Paola Renata Carboni (21 February 1908 - 11 September 1927) was an Italian teenager. In her beatification process, she was declared venerable in 1993.

== Life ==
Carboni was the fourth of eight children of a physician who refused to permit his children to attend church or be instructed in religion. An aunt secretly had the girl baptised and taught her the beginnings of the catechism. When she was fourteen, she and one of her sisters were sent to a separate school and lived near a devout Catholic family who took them to Mass. Both Carboni and her sister began attending church and studying with a priest, who secretly bestowed them the sacrament of Holy Communion and confirmation. The girls eventually told their father, who continued to object to their religious practice but reluctantly allowed them to continue attending church.

Carboni had hoped to become a missionary, but her weak health, including a form of colic she suffered from age thirteen, prevented it. She became a teacher instead at a Catholic school, where she taught for two years.
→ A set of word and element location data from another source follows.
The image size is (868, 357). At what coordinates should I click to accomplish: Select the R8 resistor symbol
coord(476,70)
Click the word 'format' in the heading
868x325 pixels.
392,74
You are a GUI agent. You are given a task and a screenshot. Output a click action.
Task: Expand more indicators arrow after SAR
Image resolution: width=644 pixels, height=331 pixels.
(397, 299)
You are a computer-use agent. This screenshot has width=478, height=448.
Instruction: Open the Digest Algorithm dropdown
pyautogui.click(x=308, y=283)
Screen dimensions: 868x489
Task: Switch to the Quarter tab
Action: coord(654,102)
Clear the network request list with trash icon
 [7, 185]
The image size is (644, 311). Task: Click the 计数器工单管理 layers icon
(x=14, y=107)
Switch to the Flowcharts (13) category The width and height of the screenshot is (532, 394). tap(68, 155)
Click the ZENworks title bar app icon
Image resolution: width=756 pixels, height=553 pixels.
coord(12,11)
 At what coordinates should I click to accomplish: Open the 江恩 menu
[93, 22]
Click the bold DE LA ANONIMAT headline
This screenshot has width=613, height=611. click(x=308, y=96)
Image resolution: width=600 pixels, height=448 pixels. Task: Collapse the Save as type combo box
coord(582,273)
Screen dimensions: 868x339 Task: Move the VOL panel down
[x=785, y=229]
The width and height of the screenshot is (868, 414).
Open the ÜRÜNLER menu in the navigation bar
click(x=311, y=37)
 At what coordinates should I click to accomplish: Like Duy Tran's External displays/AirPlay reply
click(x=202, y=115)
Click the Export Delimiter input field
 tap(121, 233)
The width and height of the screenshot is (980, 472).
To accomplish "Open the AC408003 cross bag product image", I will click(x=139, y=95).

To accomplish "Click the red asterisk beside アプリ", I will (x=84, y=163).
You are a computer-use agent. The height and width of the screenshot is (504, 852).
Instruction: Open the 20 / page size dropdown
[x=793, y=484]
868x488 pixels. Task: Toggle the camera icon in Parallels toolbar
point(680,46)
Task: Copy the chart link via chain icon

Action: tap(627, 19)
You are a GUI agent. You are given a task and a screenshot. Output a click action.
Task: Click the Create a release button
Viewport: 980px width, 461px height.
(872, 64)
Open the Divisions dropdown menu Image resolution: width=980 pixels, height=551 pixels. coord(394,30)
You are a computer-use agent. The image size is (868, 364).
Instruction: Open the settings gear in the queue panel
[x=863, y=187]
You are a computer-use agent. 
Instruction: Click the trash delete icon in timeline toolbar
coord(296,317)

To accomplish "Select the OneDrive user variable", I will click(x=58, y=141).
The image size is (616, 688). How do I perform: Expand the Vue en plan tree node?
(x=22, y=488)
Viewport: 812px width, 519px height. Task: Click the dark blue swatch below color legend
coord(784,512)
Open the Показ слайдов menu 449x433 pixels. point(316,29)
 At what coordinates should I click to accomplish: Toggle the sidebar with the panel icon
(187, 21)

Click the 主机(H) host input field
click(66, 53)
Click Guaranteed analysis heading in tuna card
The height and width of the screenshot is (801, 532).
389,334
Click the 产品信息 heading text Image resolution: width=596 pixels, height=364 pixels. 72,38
She also joined the group Catholic Action and served as the diocesan secretary of the Female Youth. Younger girls often came to her for help with their problems and spiritual counsel. She and her sister made a pilgrimage to Rome in the spring of 1927 and visited places frequented by their favourite saint, Therese of Lisieux. During the pilgrimage, Carboni made a vow of virginity.

In August 1927, Carboni contracted typhus and developed a high fever. She faced death peacefully, to the dismay of her relatives, especially her father, who was helpless to end her suffering or make her well. She was said to have offered up her suffering for the conversion of sinners and for her father, who she hoped would convert to Catholicism. When she died, her father refused to enter the church for her funeral, but did go to the graveyard for the service. He remarked, "Now she is with her God". Some years later, her father did decide to convert to Catholicism.

Carboni was declared venerable by the Roman Catholic Church in 1993. Her remains are interred in the Church of the Madonna of Mercy in Fermo.